Config Presets¶

Config presets are reusable YAML fragments stored in vla_foundry/config_presets/. They define standard configurations for models, data pipelines, hyperparameters, and complete training jobs. Presets are composed using YAML !include directives and can be overridden by command-line arguments.

Usage¶

Presets can be loaded in two ways:

CLI includeYAML !include

--model "include vla_foundry/config_presets/models/vlm_3b.yaml"

model:
  <<: !include ../models/diffusion_policy.yaml

Command-line arguments always take precedence over values from presets.

Model Presets¶

Located in vla_foundry/config_presets/models/.

Transformers¶

From-scratch causal transformers at various scales.

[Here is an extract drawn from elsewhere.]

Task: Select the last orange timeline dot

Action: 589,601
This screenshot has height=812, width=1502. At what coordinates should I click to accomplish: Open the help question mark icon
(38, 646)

Preset	Type	hidden_dim	n_layers	n_heads	max_seq_len	Notes
`transformer_tiny.yaml`	`transformer`	64	2	2	128	~3M params. Testing only.
`transformer_11m.yaml`	`transformer`	96	8	4	2048	~11M params. Quick experiments.
`transformer_100m.yaml`	`transformer`	512	12	8	2048	~100M params. Also used as Diffusion Policy denoiser.
`transformer_410m.yaml`	`transformer`	1024	24	16	2048	~410M params.
`transformer_1b.yaml`	`transformer`	2048	24	16	2048	~1B params.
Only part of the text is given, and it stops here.